*Given request:* List each line in the entries below that contains the string "accomplish".

_ _ _

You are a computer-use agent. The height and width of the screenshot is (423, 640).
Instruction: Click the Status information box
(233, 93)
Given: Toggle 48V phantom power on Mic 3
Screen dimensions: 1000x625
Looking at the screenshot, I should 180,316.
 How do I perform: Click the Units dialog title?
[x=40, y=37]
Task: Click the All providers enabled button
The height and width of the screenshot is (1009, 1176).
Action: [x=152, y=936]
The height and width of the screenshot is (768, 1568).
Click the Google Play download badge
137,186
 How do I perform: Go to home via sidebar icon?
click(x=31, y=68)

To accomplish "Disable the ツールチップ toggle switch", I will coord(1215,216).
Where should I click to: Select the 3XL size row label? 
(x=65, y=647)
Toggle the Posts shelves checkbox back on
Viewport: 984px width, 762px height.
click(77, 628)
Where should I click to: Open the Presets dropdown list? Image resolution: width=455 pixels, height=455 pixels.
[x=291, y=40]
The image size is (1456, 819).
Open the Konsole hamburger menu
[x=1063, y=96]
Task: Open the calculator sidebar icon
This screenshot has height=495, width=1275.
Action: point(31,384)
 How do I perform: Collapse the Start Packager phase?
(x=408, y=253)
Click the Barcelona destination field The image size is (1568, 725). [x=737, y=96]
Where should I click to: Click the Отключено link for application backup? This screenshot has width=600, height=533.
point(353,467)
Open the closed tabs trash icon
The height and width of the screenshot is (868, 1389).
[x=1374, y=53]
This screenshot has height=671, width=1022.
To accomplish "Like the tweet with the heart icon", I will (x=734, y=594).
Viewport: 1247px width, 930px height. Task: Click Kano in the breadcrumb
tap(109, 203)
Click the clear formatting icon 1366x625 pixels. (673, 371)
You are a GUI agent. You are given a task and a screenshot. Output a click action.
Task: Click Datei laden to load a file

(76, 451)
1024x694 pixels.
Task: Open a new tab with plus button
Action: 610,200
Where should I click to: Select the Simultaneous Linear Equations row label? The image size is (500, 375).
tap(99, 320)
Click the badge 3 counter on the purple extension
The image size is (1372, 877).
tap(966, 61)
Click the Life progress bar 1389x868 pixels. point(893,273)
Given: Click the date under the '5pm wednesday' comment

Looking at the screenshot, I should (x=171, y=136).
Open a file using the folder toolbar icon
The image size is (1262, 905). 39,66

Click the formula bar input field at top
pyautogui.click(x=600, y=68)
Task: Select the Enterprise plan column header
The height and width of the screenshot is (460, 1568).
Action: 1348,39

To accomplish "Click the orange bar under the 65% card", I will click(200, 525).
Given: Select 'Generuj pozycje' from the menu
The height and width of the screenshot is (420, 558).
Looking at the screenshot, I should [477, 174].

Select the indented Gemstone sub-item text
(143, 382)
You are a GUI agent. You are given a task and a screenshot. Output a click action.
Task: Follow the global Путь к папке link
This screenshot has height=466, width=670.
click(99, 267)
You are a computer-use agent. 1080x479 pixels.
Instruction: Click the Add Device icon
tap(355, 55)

_ _ _

*Completed task:*
To accomplish "Disable the ツールチップ toggle switch", I will coord(1215,216).
To accomplish "Like the tweet with the heart icon", I will (x=734, y=594).
To accomplish "Click the orange bar under the 65% card", I will click(200, 525).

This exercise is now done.